Judy took the booth across from the poker players and watched as Henry won the hand with a queens over tens full house. She wished them luck as they made their way topside to wrestle with the Pacific for their dinner.
“ I’ll be back in a flash.” The cook dropped a plastic menu on her table. “Nature calls and I need a break.”
“ Take your time, I’m not in a hurry.”
“ Coffee pot is behind the counter, I’ll be back in fifteen or twenty.” He took the steps two at a time, leaving Judy alone in the galley, studying the menu.
“ Mind if I join you?”
She looked up to see a big man with close cropped hair.
“ No, of course not, I’d appreciate the company.” She was drawn to his steel gray eyes.
“ I don’t like fishing,” he said.
“ Then why come out on an all day fishing boat?”

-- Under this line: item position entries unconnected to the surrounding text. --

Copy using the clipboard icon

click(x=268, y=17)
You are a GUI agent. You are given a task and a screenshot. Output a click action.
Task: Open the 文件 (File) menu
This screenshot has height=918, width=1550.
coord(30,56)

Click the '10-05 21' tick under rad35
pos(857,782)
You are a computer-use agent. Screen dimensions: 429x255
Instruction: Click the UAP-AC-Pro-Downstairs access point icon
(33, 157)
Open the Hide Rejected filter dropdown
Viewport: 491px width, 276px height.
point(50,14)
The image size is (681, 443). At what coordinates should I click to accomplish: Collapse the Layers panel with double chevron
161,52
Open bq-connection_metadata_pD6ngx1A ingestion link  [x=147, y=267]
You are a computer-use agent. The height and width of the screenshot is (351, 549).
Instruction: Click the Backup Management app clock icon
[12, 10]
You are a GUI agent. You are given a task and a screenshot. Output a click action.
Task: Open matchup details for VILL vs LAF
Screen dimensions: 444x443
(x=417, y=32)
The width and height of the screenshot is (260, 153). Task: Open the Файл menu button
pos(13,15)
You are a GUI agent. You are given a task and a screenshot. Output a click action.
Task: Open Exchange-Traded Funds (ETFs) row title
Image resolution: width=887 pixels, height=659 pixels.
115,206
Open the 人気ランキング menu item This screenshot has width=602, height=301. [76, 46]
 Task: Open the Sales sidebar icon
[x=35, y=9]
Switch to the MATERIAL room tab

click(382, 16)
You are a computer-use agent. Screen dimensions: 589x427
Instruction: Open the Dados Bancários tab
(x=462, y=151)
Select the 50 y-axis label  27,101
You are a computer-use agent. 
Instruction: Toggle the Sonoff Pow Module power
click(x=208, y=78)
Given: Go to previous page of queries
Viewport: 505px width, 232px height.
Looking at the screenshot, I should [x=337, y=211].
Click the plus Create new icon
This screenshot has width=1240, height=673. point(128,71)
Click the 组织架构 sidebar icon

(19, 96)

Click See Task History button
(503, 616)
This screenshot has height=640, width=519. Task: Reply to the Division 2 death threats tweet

“ I’m in town awhile, kind of on vacation, and I was bored. But now instead of being bored in a nice warm motel room at six in the morning, I’m bored on a freezing cold fishing boat in the middle of the ocean.”
“ I’m a little bored myself.” Judy laughed, catching his smile.
“ Then let’s be bored together,” he said.
“ What a marvelous idea. Would you like some coffee?” She rose and walked behind the counter, without waiting for his answer, and poured two cups.
“ Black.”
“ Two black coffees coming up.” She carried the cups back to the table and set them down.
“ Thanks,” he said.
“ My name is Judy Donovan.” She held out her hand.
“ Sam Storm,” the handsome gray-eyed man said, taking her hand.
Judy hung up the phone with a smile. It had been a long time since she’d been out with a man. She was looking forward to dinner. The dinner didn’t really seem like a date, more like extending the long conversation that was interrupted when the Seawolf docked. She checked the wall clock, 4:30. An hour and a half and she had much to do.
She waltzed out of the kitchen and danced up the stairs. She was acting like a girl on her first date and it felt good. Sam Storm might be closing on sixty, but he was still a head turner, and he was a charmer. The way he looked at her made her feel wanted. Of course, she told herself, she was probably imagining it. Men didn’t go out of their way to meet a small town woman with a child.
At the top of the stairs, she entered the bathroom, whirling in front of the full length mirror, keeping her eyes on her reflection as she spun around. Her new figure looked good. She had been without sex for so long, she wondered what it would be like.
She unbuttoned her shirt and slid it off with a fluid motion. Her jeans and panties followed. She kicked them out of the bathroom and shivered into the shower. It wasn’t cold, but goosebumps ran up, down and around her body. The hot shower failed to calm her. She was excited.
She shampooed her hair and rinsed. Conditioned her hair and rinsed. Added more conditioner, shaved her legs, rinsed again. Changed blades, shaved again. Shut off the water, toweled off. Dried her hair, smiled at the mirror. She was ready.
Ready but naked, she laughed to herself.
She padded out of the bathroom to her bedroom. She thought for an instant about what to wear, then selected a lavender silk blouse and tight CK jeans. She decided against bra, panties or panty hose.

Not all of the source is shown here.